> _Task requirements_
In the restaurant article below, reproduce everything from "Grease Box via" down to "of nearby customers.", switching "Grease Box" to "Butter Box" wherever it occurs.

> _Text shown_

*** Block opens ***

It should open in late summer

Grease Box via Facebook

Grease Box is taking its gluten-free baked goods and comfort food to Downtown Oakland, seeking investments to make the move from its original, shack-like space in North Oakland to a more central spot and targeting a late-summer opening.

Chef/owner Lizzy Boelter started Grease Box as a fried chicken food cart before moving to a permanent location at 942 Stanford Avenue three-and-a-half years ago. There, she shifted her focus to gluten-free baked goods and brunch, delivering food via Caviar and Uber Eats, but putting her dinner service on hold due to a lack of nearby customers.

“We were on an island, basically,” says Boelter, “we were just there in this industrial neighborhood.” Boelter’s betting that her new address at 378 17th Street, with better foot traffic, will deliver more diners — but there are other advantages, too. “One of the best things about being in Downtown Oakland is it’s full of other women-owned businesses — and queer-women-owned businesses, and businesses owned by women of color and queer women of color. I didn’t fully realize that until people started coming out of the woodwork to welcome us to the neighborhood.”

*** Block closes ***

> _Source data_
*** Block opens ***

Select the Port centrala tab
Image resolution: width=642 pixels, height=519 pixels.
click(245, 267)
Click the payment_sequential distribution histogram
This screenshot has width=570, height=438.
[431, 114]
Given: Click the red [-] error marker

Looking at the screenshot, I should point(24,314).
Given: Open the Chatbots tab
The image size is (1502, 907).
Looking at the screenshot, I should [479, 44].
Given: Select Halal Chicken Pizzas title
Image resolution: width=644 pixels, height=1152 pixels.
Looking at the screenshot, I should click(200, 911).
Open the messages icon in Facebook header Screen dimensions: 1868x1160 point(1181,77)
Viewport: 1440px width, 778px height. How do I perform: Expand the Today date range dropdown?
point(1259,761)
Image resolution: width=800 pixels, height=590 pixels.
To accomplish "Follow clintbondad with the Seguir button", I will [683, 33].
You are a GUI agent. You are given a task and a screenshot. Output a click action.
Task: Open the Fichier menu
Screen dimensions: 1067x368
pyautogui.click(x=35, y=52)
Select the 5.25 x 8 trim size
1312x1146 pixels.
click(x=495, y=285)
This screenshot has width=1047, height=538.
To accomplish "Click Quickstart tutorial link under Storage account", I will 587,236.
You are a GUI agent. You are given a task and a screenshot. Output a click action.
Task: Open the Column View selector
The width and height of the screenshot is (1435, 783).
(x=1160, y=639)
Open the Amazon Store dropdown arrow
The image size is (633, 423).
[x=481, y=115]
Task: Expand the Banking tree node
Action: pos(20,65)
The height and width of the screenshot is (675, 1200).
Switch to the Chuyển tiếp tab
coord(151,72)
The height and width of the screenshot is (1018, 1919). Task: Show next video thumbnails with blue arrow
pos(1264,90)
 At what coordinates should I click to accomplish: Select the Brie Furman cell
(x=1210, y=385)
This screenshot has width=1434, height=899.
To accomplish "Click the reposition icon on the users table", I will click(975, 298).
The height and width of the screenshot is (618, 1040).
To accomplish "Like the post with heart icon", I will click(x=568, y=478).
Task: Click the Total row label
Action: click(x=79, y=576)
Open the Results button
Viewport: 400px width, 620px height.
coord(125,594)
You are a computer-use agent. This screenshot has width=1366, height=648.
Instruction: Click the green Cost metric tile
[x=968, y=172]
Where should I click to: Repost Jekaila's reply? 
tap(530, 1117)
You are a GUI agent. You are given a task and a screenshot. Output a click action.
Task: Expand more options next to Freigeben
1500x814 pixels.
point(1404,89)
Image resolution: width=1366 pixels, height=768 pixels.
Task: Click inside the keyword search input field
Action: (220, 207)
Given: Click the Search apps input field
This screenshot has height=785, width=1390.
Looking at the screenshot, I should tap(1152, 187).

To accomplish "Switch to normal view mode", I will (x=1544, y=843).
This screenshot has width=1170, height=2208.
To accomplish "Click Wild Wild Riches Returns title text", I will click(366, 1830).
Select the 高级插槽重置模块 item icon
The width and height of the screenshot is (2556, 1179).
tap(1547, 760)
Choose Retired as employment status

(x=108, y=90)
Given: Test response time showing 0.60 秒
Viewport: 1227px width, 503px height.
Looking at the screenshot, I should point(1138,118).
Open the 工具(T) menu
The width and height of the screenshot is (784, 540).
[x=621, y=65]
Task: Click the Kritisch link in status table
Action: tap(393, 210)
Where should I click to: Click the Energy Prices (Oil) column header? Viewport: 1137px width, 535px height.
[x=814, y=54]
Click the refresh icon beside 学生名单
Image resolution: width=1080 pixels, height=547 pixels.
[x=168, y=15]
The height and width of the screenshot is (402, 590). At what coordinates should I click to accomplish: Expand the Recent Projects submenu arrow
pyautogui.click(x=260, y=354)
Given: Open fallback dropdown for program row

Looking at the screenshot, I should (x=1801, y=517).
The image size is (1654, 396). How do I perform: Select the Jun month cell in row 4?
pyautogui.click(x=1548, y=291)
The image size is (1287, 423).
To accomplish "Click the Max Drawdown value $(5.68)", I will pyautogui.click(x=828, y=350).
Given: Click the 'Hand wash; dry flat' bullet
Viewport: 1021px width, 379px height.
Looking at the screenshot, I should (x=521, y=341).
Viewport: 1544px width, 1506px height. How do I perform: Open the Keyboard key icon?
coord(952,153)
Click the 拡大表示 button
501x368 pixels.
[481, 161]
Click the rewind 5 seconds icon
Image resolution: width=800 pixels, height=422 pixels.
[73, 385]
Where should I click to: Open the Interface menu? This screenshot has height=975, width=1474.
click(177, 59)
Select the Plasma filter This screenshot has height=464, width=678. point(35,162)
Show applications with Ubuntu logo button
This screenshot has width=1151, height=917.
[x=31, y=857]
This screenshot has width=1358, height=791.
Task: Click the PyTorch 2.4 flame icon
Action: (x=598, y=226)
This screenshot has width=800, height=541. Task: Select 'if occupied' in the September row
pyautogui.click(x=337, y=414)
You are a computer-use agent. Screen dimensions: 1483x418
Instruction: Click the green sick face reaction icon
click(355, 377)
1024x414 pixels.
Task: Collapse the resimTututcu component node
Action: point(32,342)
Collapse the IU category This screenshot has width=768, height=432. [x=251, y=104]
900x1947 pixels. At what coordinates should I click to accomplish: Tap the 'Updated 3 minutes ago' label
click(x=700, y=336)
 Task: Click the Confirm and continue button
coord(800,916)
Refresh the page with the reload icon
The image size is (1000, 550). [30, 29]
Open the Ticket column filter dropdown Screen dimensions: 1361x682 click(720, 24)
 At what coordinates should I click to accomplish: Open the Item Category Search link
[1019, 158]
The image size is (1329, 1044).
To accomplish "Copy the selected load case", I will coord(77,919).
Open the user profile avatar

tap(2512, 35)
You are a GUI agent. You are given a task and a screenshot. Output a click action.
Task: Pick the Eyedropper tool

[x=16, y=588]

*** Block closes ***

> _Answer box_
Butter Box via Facebook

Butter Box is taking its gluten-free baked goods and comfort food to Downtown Oakland, seeking investments to make the move from its original, shack-like space in North Oakland to a more central spot and targeting a late-summer opening.

Chef/owner Lizzy Boelter started Butter Box as a fried chicken food cart before moving to a permanent location at 942 Stanford Avenue three-and-a-half years ago. There, she shifted her focus to gluten-free baked goods and brunch, delivering food via Caviar and Uber Eats, but putting her dinner service on hold due to a lack of nearby customers.